Many transplant patients do have their stem cells mobilized with other drugs ie: CDEP which they would never do to a donor. Basically,
neupogen is just like any other drug, people's bodies respond to it differently
and hopefully in your brother's case, he was spared the sometimes
wicked pain that can go along with
those huge collection numbers from
marrow overcrowding. The prayers continue.
P.S. I'd bet Susan's brother is thrilled to be able to help in some way. It's often much more difficult on people to feel so helpless or inept.

Mom said...

I loved Mike's poem. I am sure his cells will do the job. Love, Dan's Mom

Nick said...

You mean there's such a thing as a non-invasive test? :) I hope somebody tells Bart about this before my next visit to Arkansas. Sounds like a concept that he is unfamiliar with! :)

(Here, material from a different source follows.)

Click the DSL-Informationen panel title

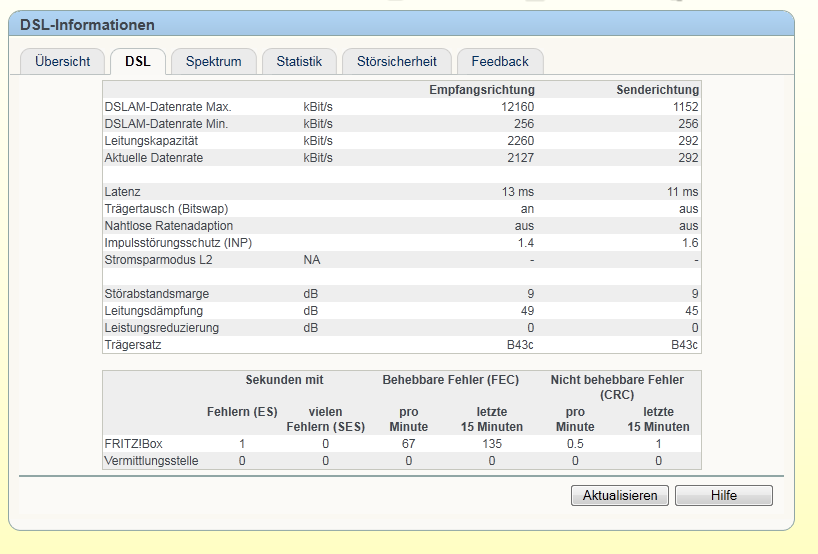pos(88,25)
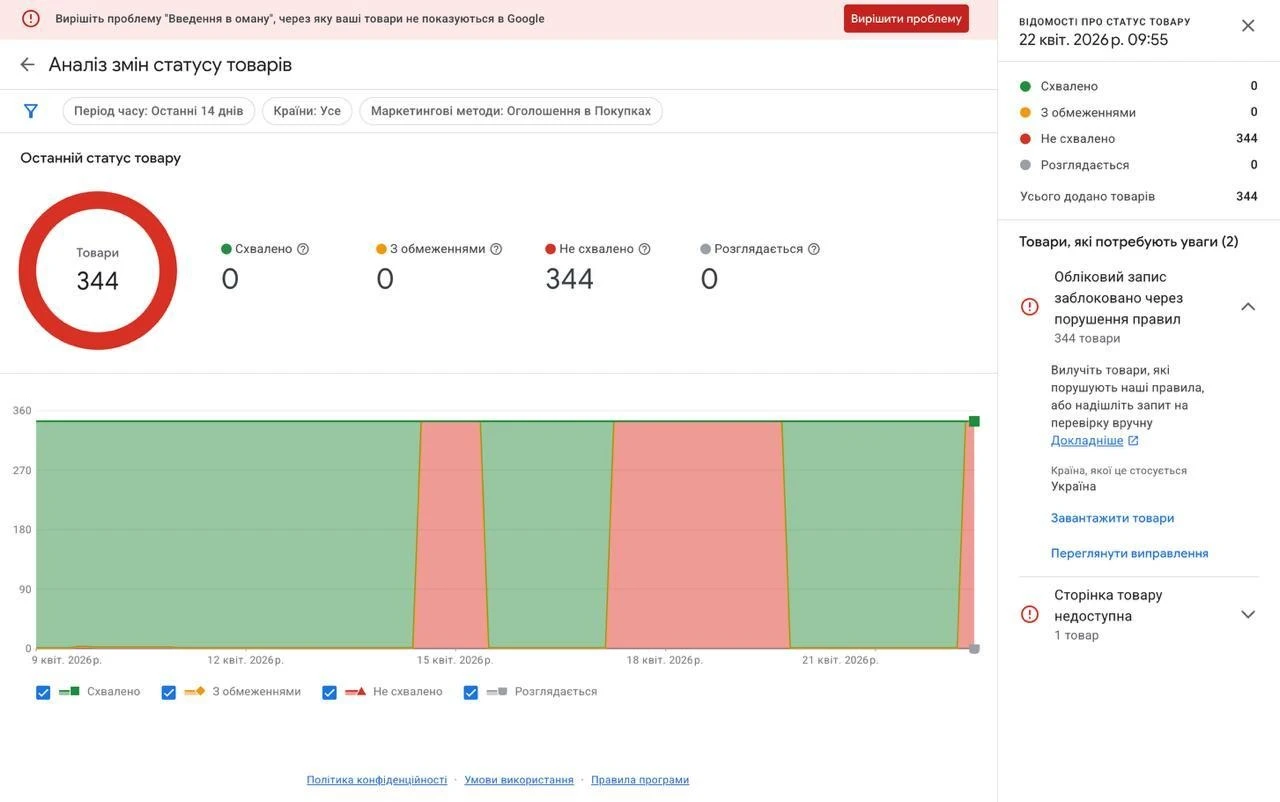This screenshot has width=1280, height=802.
Task: Go back using the left arrow icon
Action: point(27,64)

That is all good news, Dan. I know it is tedious and fatiguing having to continue to deal with all the dramatic twists and turns of your Myeloma journey but it is wonderful that you are with doctors in whom you have trust, and you are pursuing a therapy that has the potential to truly be curative. You and Susan remain in our thoughts and prayers -- I'm sure you spirits will remain high and you will bring your great attitude to this. Please let us know how we can help.

Now go kick its butt!!

Brett said...

Thanks for the update, Dan! Our prayers are with you here in Denver. Stay strong and keep 'em laughing.

sigun said...

Dear Dan,

Thanks for the update. We've been thinking of you during our traveling. Hope to talk to you soon. Bises, Sigun.

Mike said...

Enjoyed talking with you last night. It's amazing that after all you've been through, you still have that crazy sense of humor.
I look forward to seeing you Monday.